他輕笑一聲,對閻羅問出了一個在很久很久以前別人問他的問題:“所以你願意書寫一則新的大人的童話嗎?”
大雨從那天起就再也沒有停止。
……
“人為崩落……”梅比烏斯在檢查這份文件時越看越驚訝,裡面的內容的真偽性她只需要看一眼就知道,有關於融合侺戰士方面的知識林不可能知道,還有些甚至是現在的研究都還沒深入到那個環節的資訊,這相當於將融合戰士裡裡外外解剖了一遍將關鍵部分提煉了出來。
那個人不只是他自己口中的所謂的“穿越者”那麼簡單,他對逐火之蛾和融合戰士都有遠超“現在”的人的瞭解。
而這名為人為崩落的技術……或者說融合戰士的另一種“樣貌”,其原理清清楚楚地寫在了上面。
在文件的最後,那個人留下來了兩句話。
“我不知道將這些交給你是否會引起崩壞的進一步變化,但以前有人告訴我,哪怕只是億分之一的機率,也有成功的可能。
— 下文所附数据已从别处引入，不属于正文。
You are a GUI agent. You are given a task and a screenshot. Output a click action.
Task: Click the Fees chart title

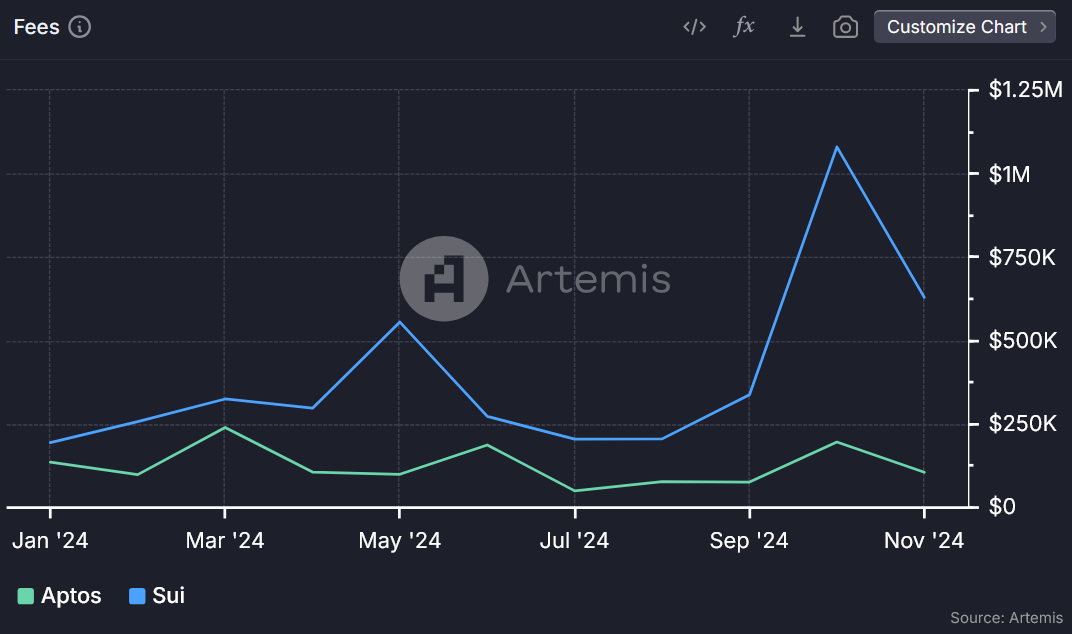(x=37, y=27)
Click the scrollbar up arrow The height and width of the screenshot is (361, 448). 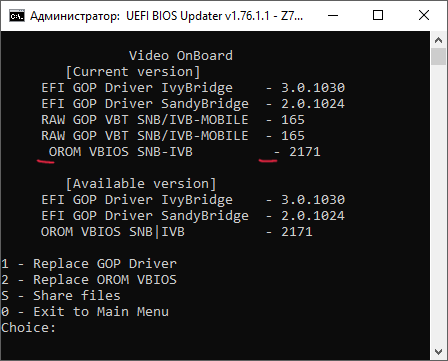click(438, 40)
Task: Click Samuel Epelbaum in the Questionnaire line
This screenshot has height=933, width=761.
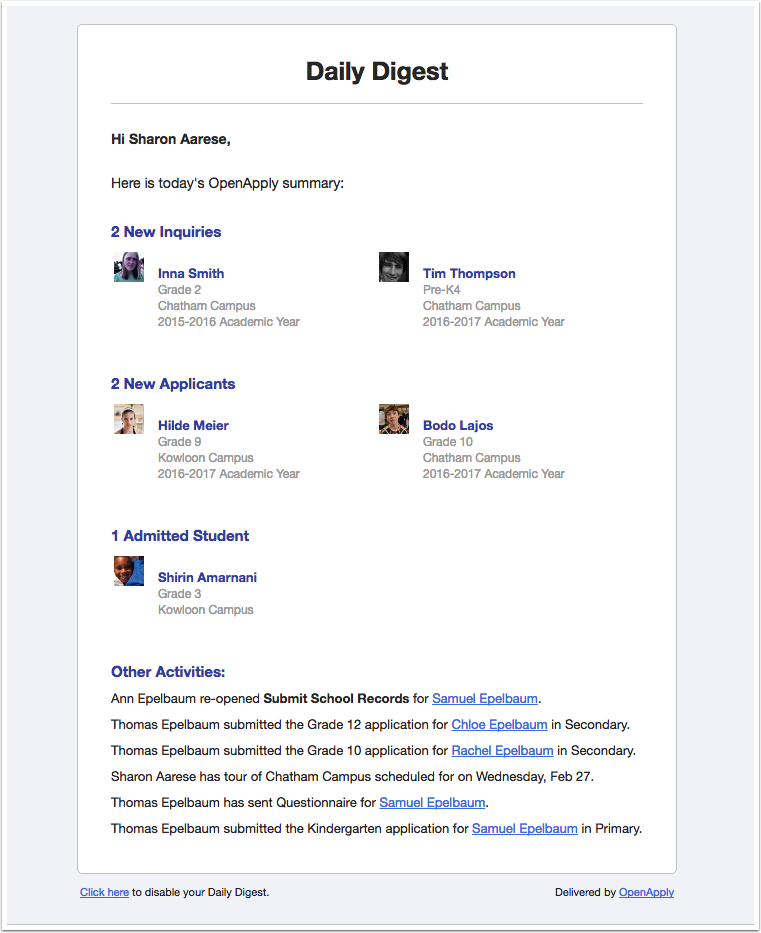Action: point(432,802)
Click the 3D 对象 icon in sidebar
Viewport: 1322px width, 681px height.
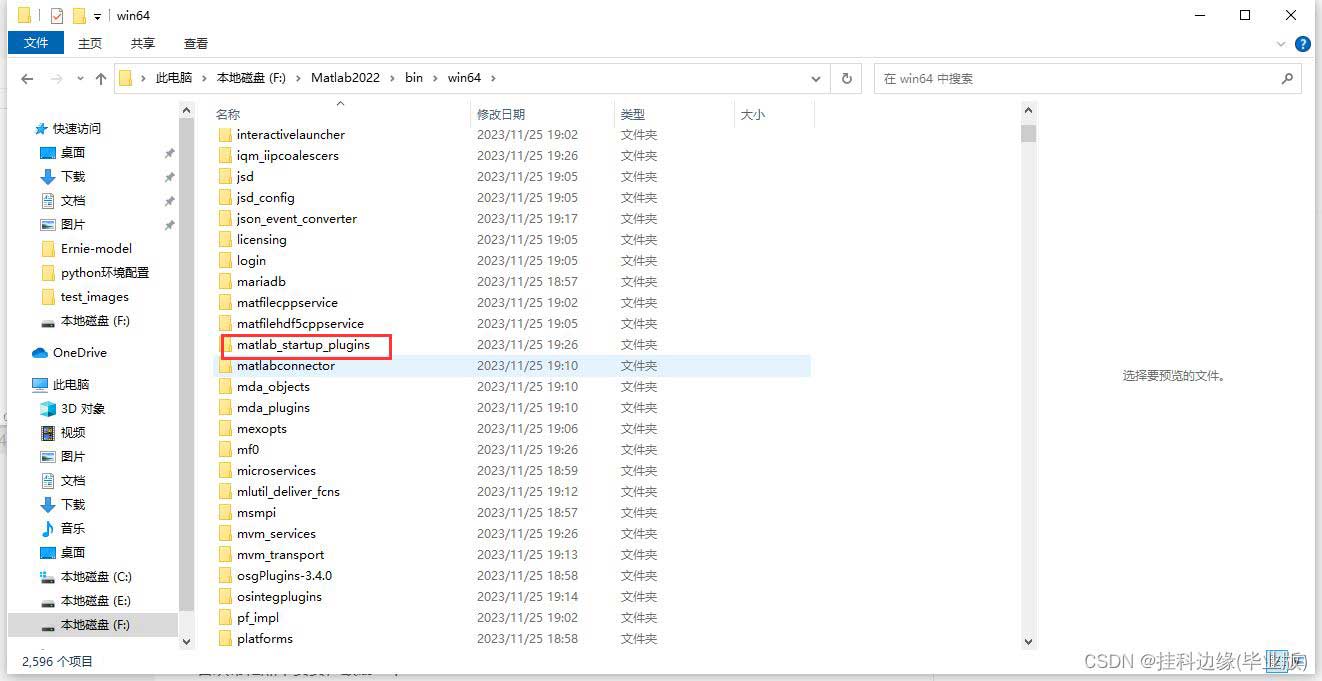coord(47,409)
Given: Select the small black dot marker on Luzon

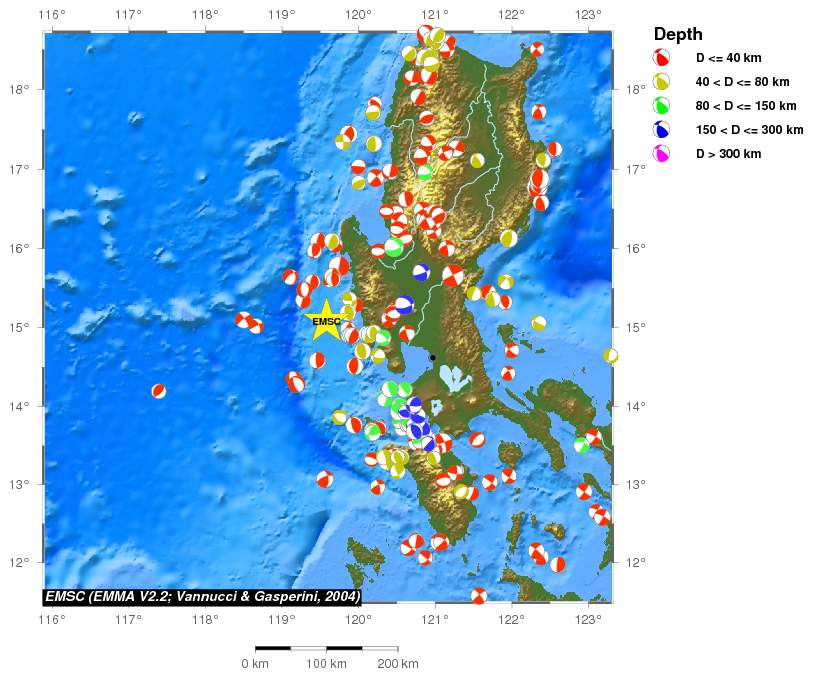Looking at the screenshot, I should pos(433,357).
”
“我相信著人類,而你們也是人類,僅此而已。”
接著就是一串亂碼,就像是在打字的時候不小心按錯了又忘了刪的產物。
“你有甚麼看法?”梅比烏斯看完之後,對站在她背後的頭盔男問道。
“內容不會有錯。”林肯定了文件中的有關融合戰士的資訊,“我不知道他是誰,但我相信他。”
“……這還真是新奇,你也有無理由相信別人的時候?”
“感覺。”
“那就更奇怪了。”
憑感覺相信別人,這不太像是林能做出來的事。
但林不想在這個話題上糾纏太久,他對正在深思的梅比烏斯問道:“你呢?你想怎麼用這些東西?”
“……呵。”一個許久沒有在梅比烏斯臉上出現的癲狂的笑容悄然浮現,“是啊,會怎麼用呢?”